Task details:
Report each line below that carries the word "will".
BEGIN Dataset records
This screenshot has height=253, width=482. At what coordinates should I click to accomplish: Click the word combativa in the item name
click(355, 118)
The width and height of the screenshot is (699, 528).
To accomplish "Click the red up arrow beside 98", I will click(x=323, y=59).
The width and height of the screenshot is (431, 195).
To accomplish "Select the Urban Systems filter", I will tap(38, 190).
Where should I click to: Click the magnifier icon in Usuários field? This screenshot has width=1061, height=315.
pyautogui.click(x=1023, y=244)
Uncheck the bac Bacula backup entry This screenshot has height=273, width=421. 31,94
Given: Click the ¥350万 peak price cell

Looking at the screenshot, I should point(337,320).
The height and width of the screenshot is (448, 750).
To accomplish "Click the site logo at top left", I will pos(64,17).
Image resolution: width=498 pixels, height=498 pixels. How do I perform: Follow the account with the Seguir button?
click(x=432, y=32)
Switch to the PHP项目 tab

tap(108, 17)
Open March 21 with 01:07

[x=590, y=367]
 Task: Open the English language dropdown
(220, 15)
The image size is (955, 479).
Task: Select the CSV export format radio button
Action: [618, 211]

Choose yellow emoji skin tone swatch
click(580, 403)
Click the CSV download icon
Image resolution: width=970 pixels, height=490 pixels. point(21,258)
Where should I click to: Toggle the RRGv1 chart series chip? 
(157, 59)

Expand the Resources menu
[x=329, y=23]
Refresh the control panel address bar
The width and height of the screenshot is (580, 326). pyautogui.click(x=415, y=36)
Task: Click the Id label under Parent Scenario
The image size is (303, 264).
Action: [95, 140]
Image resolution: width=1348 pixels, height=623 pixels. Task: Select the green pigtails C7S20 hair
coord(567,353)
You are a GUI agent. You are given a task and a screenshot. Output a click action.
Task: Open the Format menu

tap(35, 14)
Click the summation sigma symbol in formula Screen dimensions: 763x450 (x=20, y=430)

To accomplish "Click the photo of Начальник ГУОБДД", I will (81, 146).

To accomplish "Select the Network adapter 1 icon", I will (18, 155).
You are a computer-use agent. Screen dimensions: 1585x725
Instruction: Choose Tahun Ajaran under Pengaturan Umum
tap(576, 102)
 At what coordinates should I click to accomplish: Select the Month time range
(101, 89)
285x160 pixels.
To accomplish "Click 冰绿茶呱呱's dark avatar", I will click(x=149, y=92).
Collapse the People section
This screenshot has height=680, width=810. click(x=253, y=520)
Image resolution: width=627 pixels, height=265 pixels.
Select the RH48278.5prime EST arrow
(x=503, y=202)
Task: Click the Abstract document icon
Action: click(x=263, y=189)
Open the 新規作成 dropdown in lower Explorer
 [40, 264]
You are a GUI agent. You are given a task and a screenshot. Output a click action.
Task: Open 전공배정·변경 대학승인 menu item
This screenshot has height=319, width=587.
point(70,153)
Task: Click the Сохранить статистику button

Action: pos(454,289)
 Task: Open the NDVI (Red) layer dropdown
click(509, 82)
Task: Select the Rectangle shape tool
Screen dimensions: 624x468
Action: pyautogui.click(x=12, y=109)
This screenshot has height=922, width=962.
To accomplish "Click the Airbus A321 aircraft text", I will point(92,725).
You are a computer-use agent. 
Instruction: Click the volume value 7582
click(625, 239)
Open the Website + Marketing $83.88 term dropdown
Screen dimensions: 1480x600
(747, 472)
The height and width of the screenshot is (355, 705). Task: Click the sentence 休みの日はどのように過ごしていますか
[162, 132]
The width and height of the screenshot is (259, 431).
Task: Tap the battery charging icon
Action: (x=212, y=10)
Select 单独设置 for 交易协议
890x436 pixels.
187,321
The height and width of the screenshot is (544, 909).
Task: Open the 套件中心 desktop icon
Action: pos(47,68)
END Dataset records
Result for this task:
To accomplish "Click the red up arrow beside 98", I will click(x=323, y=59).
To accomplish "Select the Urban Systems filter", I will tap(38, 190).
To accomplish "Click the site logo at top left", I will pos(64,17).
To accomplish "Click the photo of Начальник ГУОБДД", I will (81, 146).
To accomplish "Select the Network adapter 1 icon", I will (18, 155).
To accomplish "Click 冰绿茶呱呱's dark avatar", I will click(x=149, y=92).
To accomplish "Click the Airbus A321 aircraft text", I will point(92,725).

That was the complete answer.